If "bad things" are happening to your messages (i.e. legitimate messages are not getting through), you may want to disable the bayesian filter by temporarily commenting out the appropriate lines in the ~/.procmailrc file (you may also temporarily rename your ~/.procmailrc file). You should then check your ~/mail/.procmail.log file for any errors. It's always a good idea to check your ~/mail/.procmail.log for errors and warning messages.

Configuration File

The format of each line of the configuration file, ~/.buryspamrc, is:

parameter_name = parameter_value

Only the first three parameters given below compulsory, the remainder are optional and can be used to fine tune the filter. The defaults, many of which are from Paul Graham's web page described above, are usually sufficient.

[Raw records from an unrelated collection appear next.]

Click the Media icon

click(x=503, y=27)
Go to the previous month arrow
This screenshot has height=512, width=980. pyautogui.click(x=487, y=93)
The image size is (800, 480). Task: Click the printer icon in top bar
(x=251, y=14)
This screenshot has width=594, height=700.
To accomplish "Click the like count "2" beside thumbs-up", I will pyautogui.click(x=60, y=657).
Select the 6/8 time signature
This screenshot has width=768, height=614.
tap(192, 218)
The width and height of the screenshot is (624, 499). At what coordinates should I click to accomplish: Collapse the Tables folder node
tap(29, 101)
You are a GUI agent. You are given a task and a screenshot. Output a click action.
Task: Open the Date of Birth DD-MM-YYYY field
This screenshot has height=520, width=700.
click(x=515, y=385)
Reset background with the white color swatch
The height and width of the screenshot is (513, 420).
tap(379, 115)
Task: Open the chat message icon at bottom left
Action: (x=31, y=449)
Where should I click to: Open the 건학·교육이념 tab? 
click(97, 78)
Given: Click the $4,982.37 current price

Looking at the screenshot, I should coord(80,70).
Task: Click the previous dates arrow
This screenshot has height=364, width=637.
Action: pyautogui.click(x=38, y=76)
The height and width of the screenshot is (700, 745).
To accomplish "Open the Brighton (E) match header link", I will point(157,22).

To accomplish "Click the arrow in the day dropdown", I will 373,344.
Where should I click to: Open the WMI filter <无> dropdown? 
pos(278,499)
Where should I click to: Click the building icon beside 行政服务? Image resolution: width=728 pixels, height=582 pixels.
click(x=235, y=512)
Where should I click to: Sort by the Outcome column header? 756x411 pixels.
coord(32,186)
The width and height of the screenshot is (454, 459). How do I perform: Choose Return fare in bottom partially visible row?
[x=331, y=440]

The buryspam.rb script tries to be helpful in diagnosing errors in the rc file. If there are any errors in the configuration file, the script will simply pass any messages through unfiltered and then terminate. If the script is being run from your ~/.procmailrc file, errors will be logged to your ~/mail/.procmail.log file (provided LOGFILE is set appropriately in your ~/.procmailrc file).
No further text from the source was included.